MATERIALS PROVIDED:
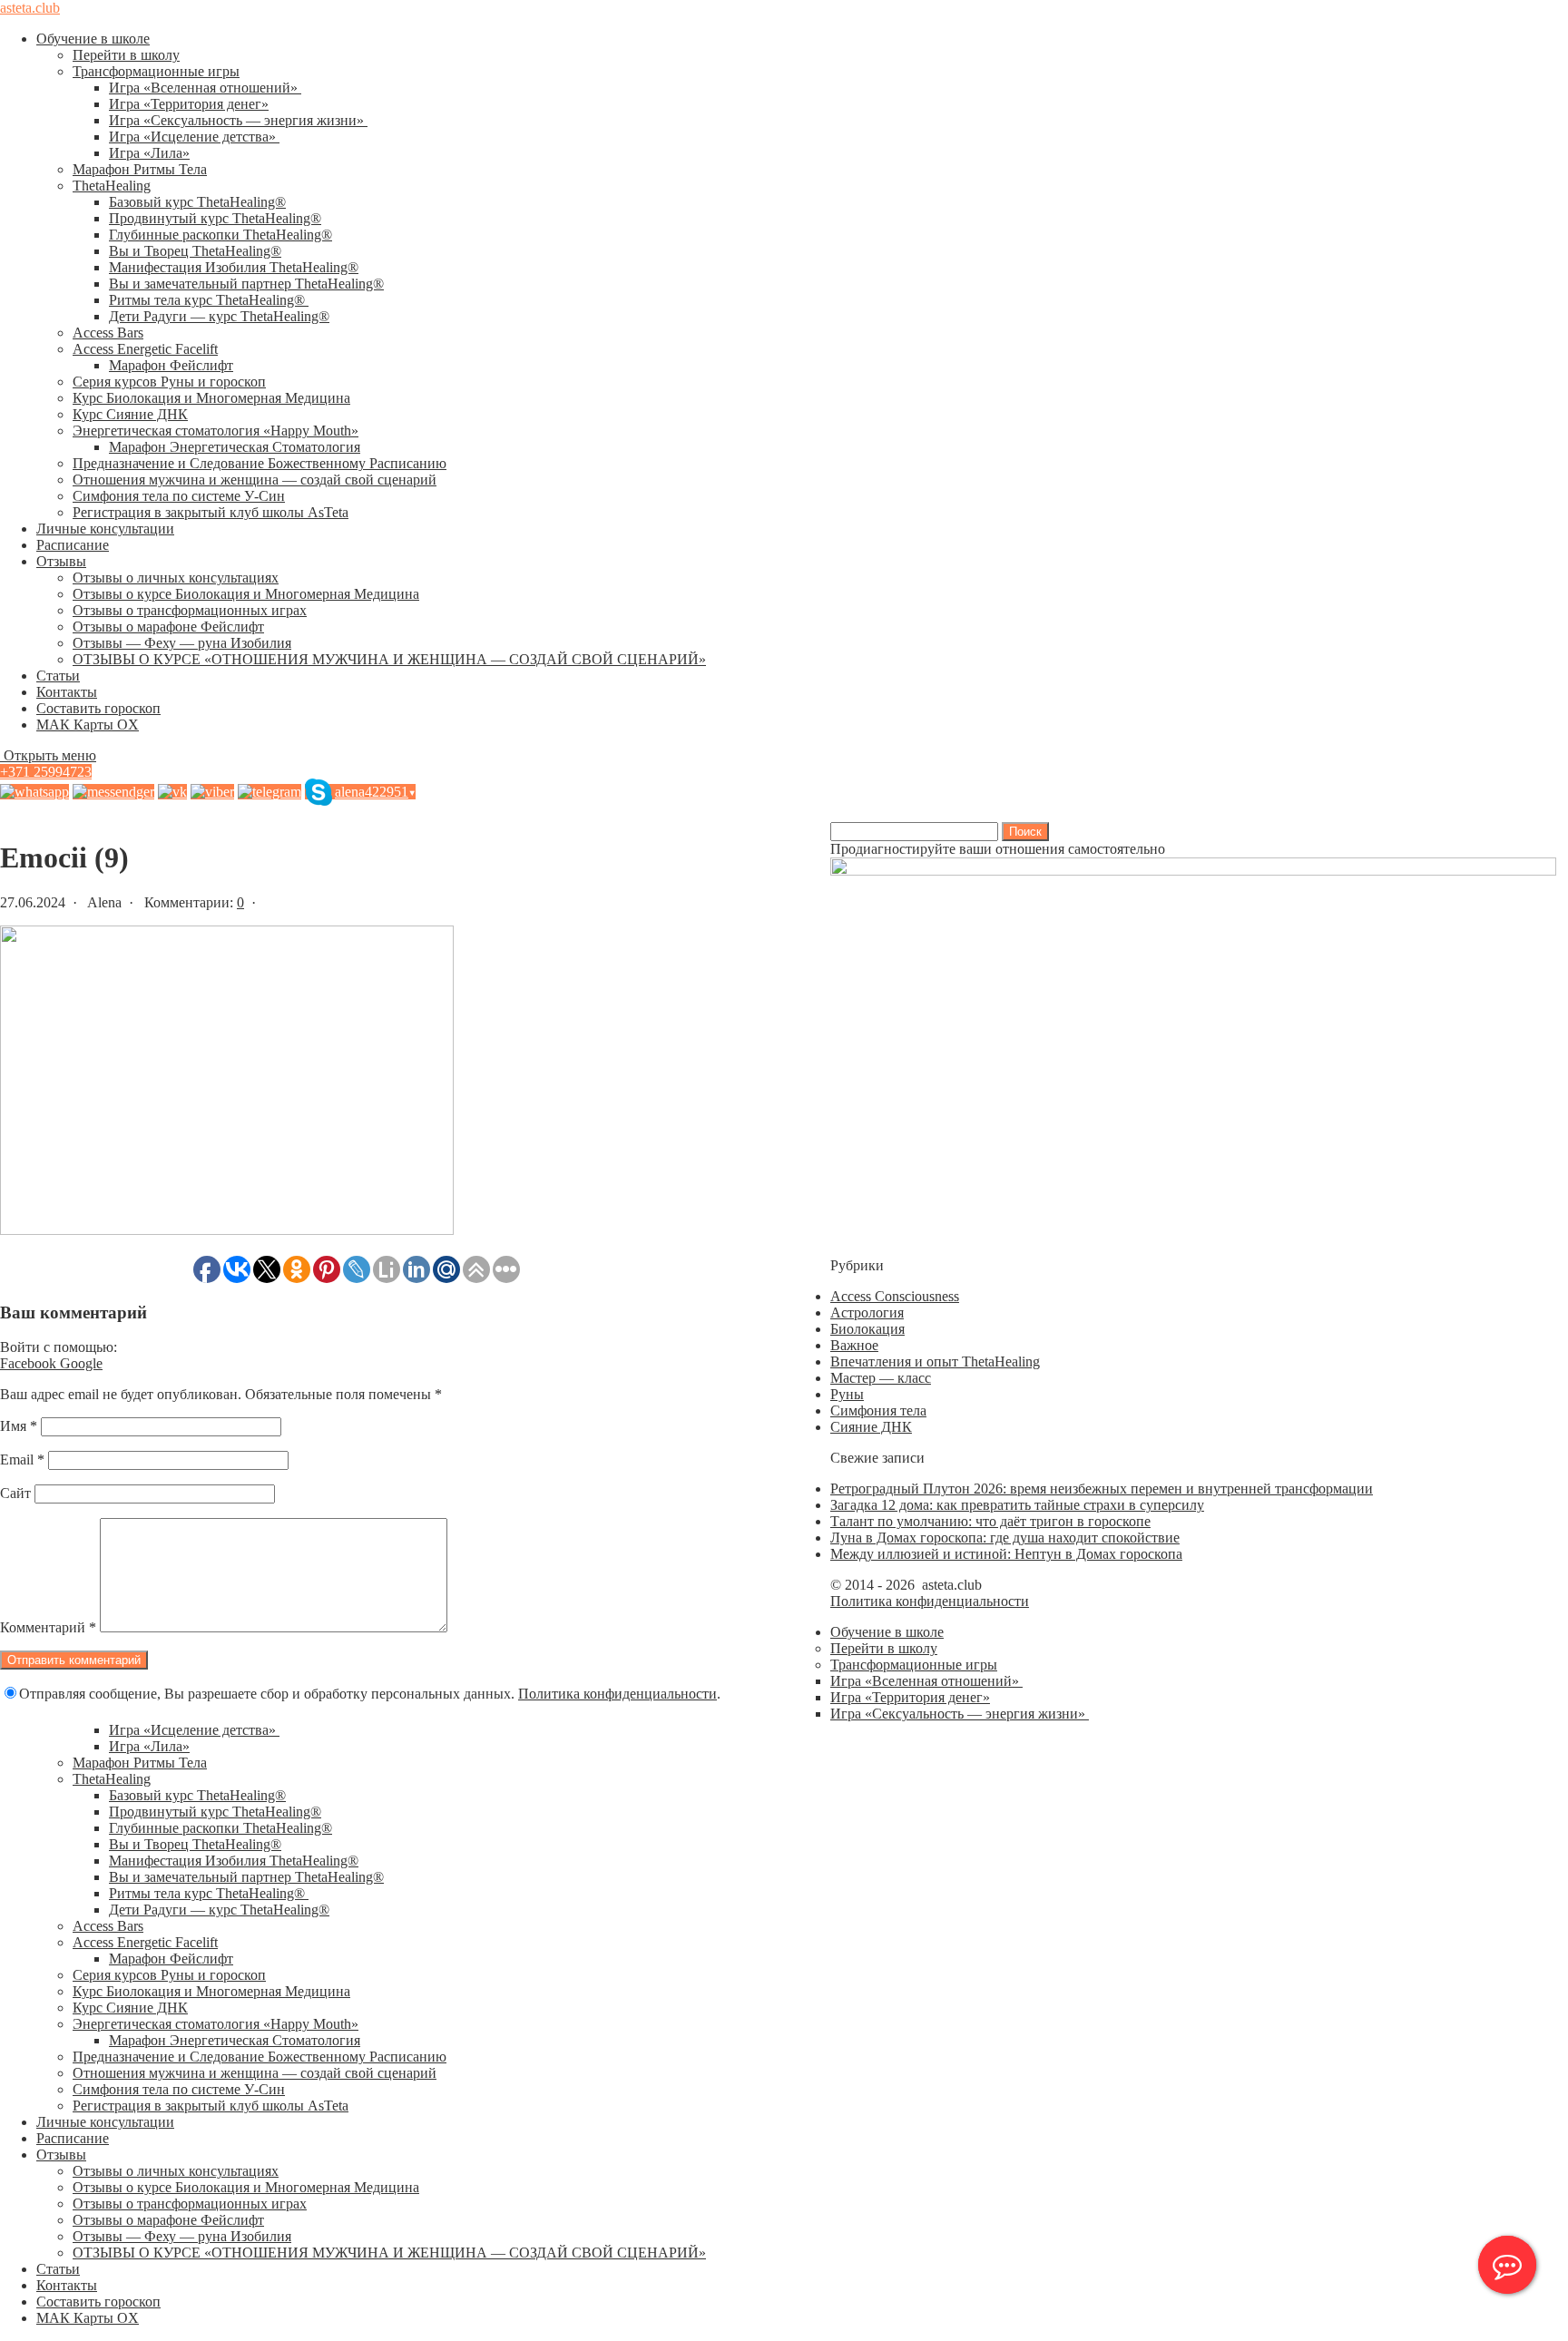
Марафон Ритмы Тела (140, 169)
--
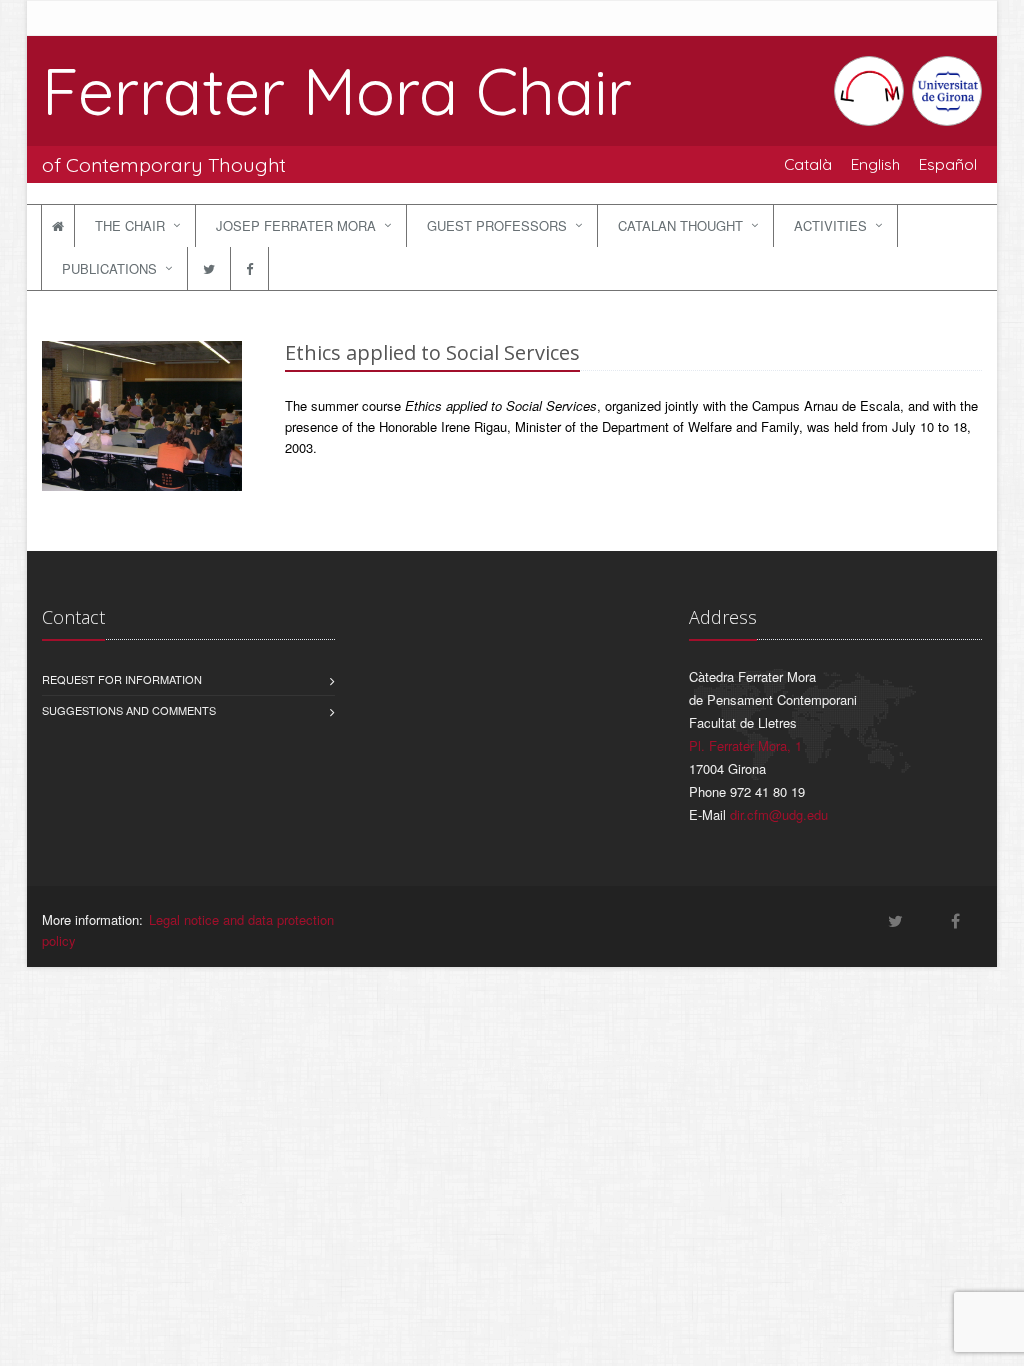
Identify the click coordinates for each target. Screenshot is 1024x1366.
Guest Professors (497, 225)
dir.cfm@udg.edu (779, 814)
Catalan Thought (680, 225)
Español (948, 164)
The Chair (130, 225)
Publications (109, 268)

PROMPT: Above are the records; print exactly the lines from the line with "Guest Professors (497, 225)" to the line with "Publications (109, 268)", including both, and nothing else.

EXERCISE ANSWER:
Guest Professors (497, 225)
dir.cfm@udg.edu (779, 814)
Catalan Thought (680, 225)
Español (948, 164)
The Chair (130, 225)
Publications (109, 268)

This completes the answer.